*** Begin section ***

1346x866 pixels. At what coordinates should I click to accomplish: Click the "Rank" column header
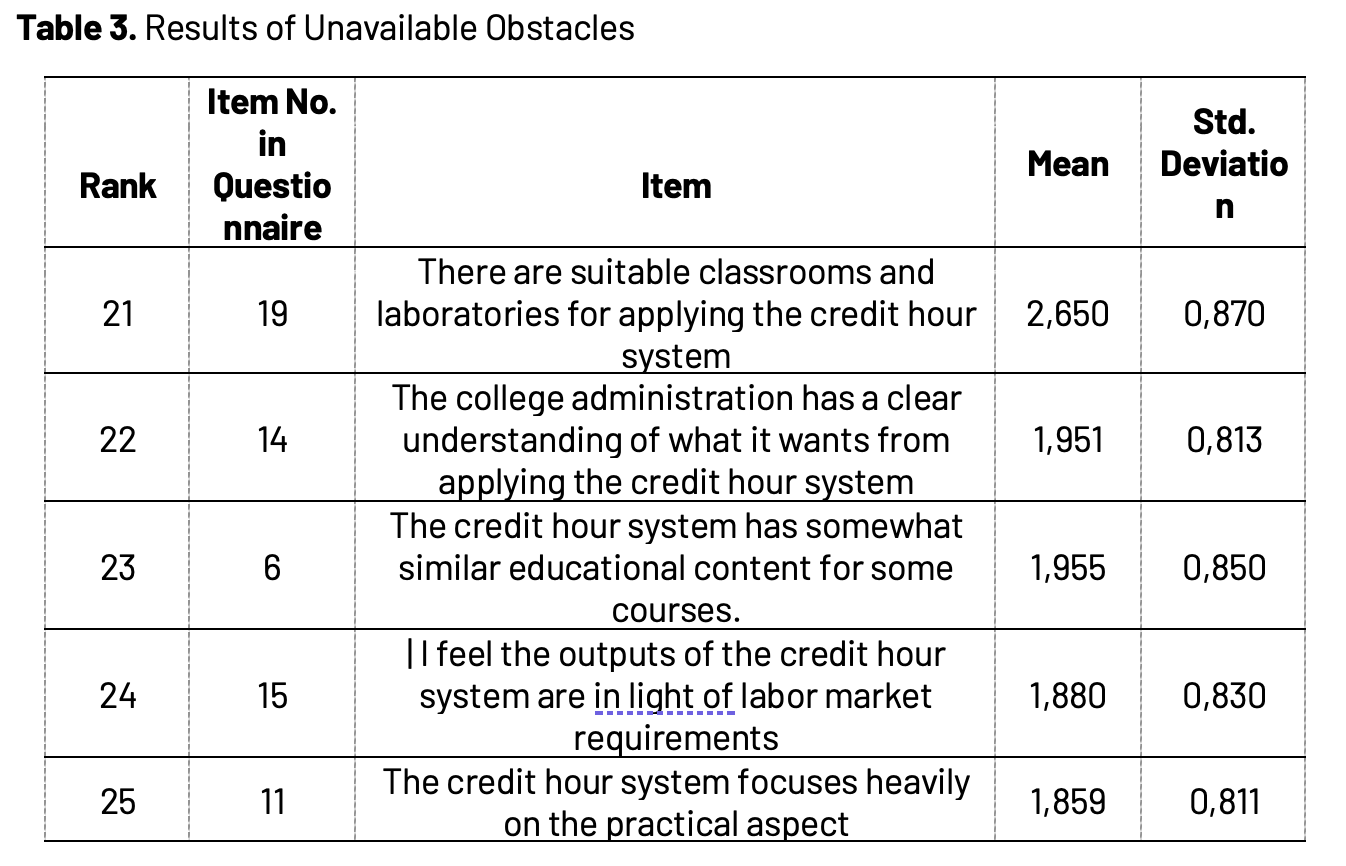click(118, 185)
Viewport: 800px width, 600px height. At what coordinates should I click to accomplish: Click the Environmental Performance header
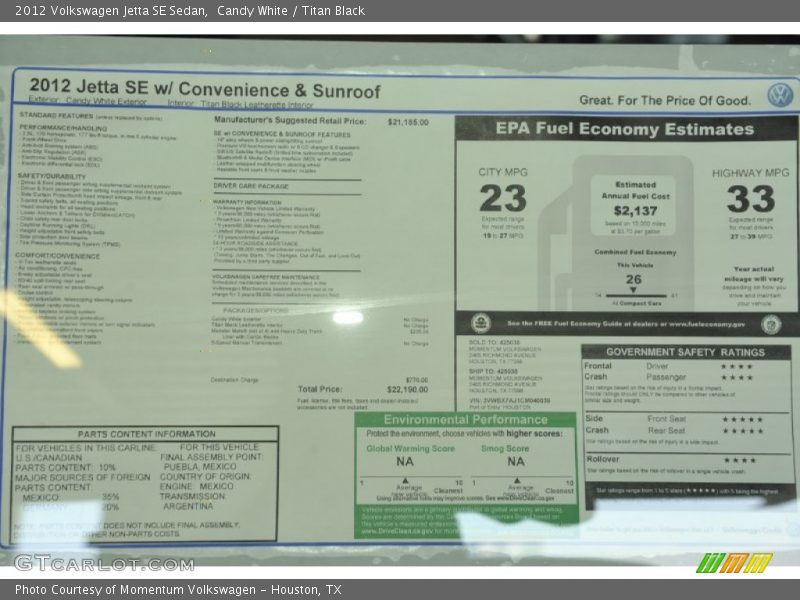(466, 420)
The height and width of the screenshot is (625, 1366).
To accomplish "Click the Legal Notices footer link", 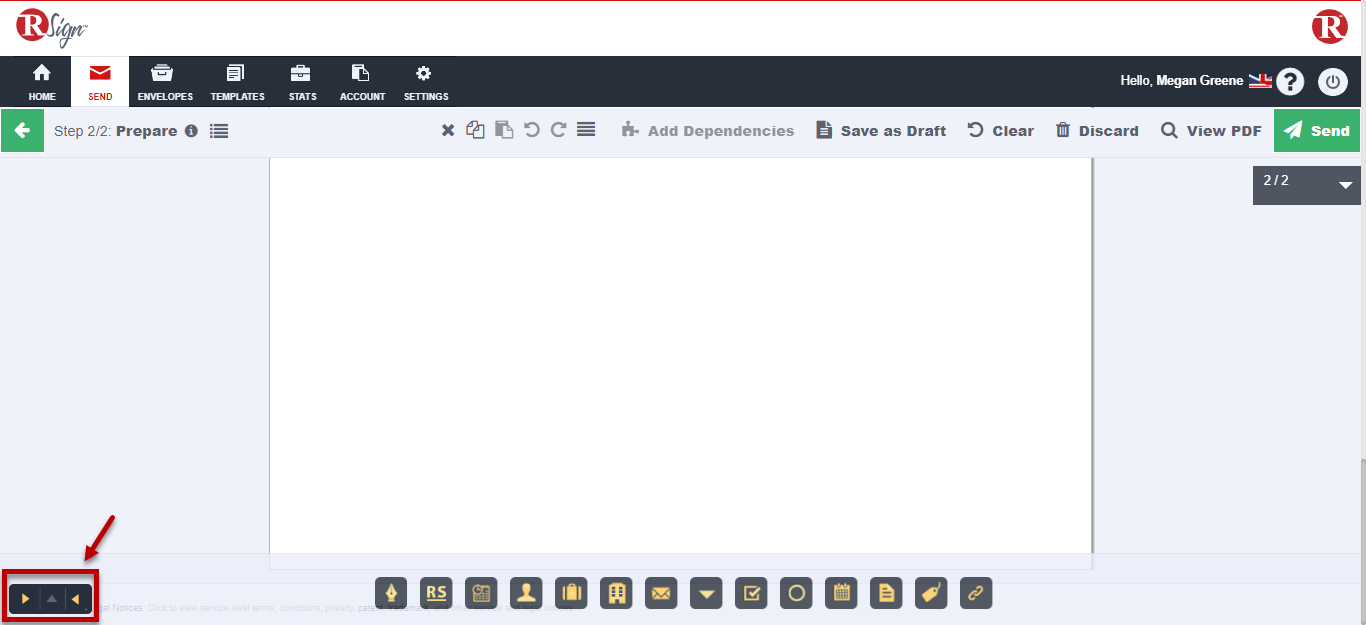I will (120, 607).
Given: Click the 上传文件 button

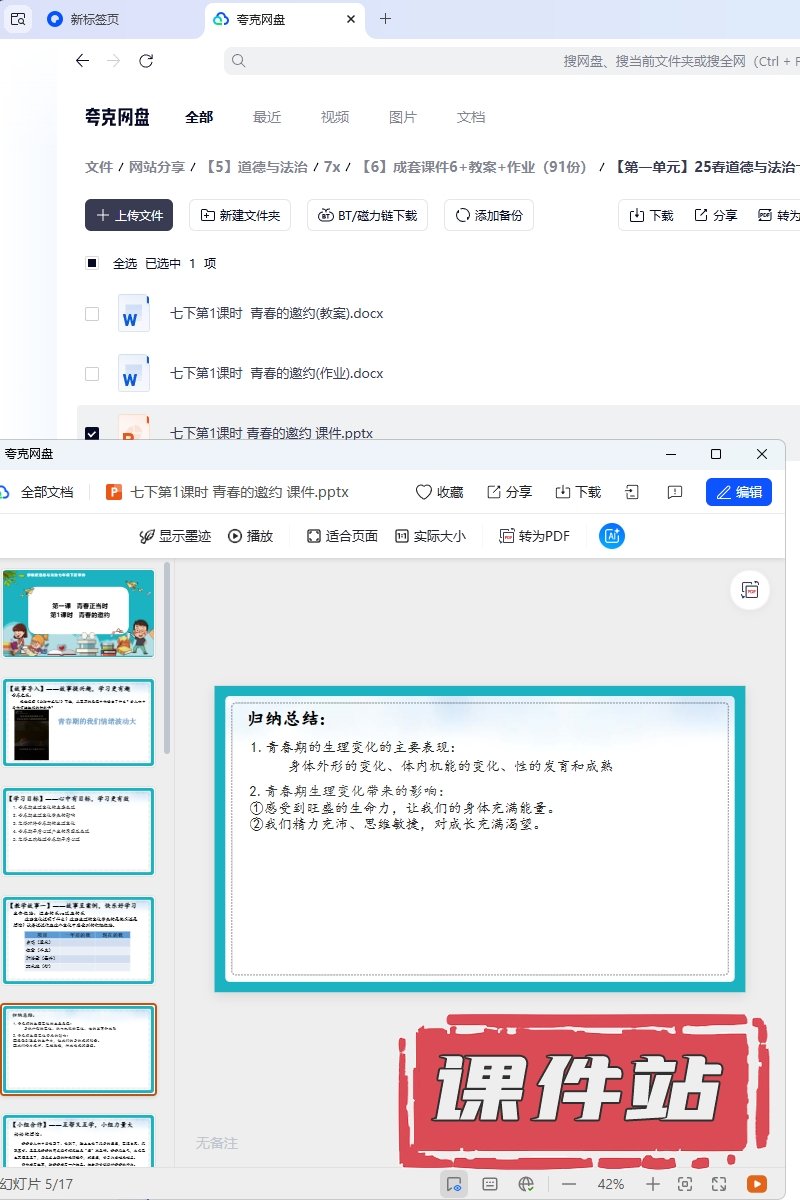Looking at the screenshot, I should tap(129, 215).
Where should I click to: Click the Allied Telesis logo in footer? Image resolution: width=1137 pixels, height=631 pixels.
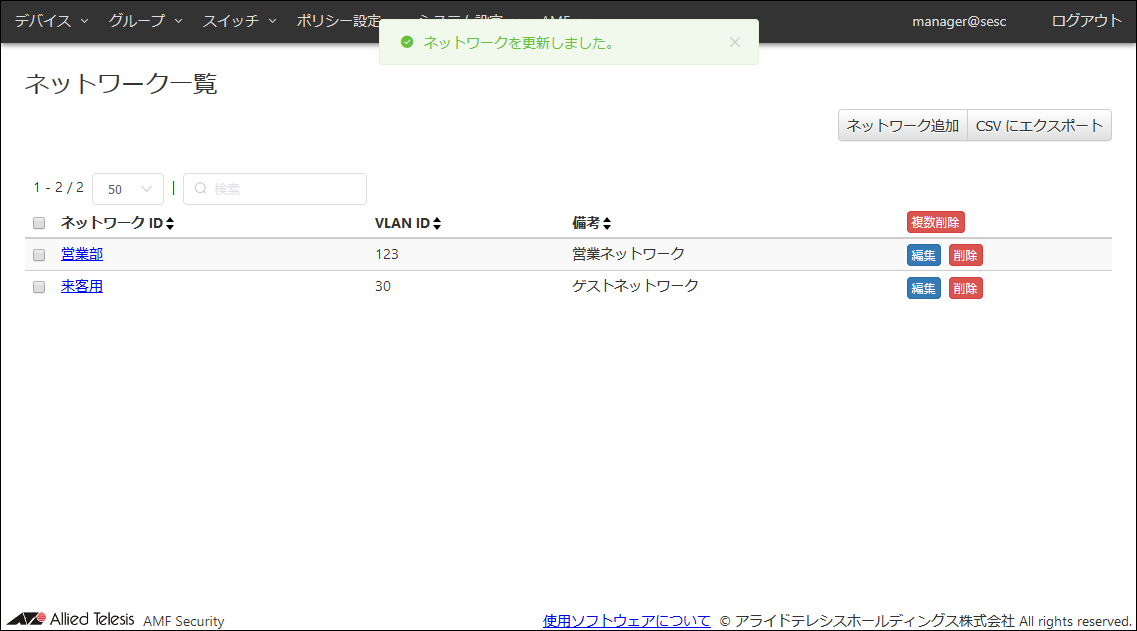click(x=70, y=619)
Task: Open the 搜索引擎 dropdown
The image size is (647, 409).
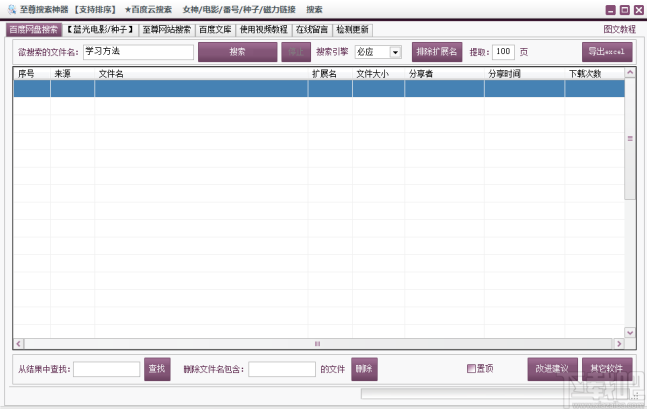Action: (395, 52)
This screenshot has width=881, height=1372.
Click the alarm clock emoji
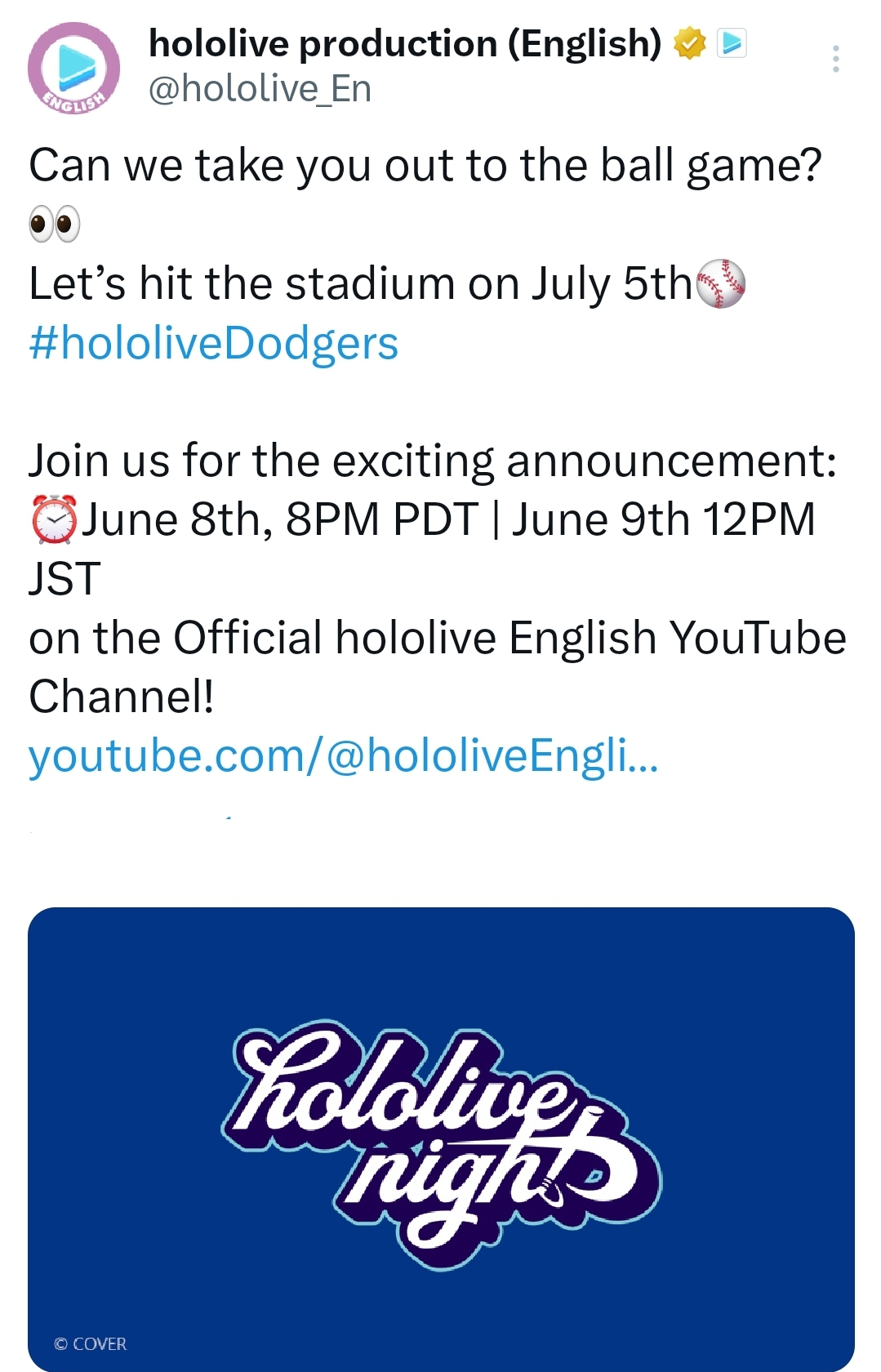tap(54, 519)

*** End section ***

**Your task**: Set the pictures aside and restate word for word only the lines from the line containing "Where should I" through the end of the entries above, both included.

**Solved problem**:
Where should I click to: Click the Allied Telesis logo in footer? Image resolution: width=1137 pixels, height=631 pixels.
click(x=70, y=619)
Task: Open the 搜索引擎 dropdown
The image size is (647, 409).
Action: (395, 52)
This screenshot has width=881, height=1372.
Click the alarm clock emoji
tap(54, 519)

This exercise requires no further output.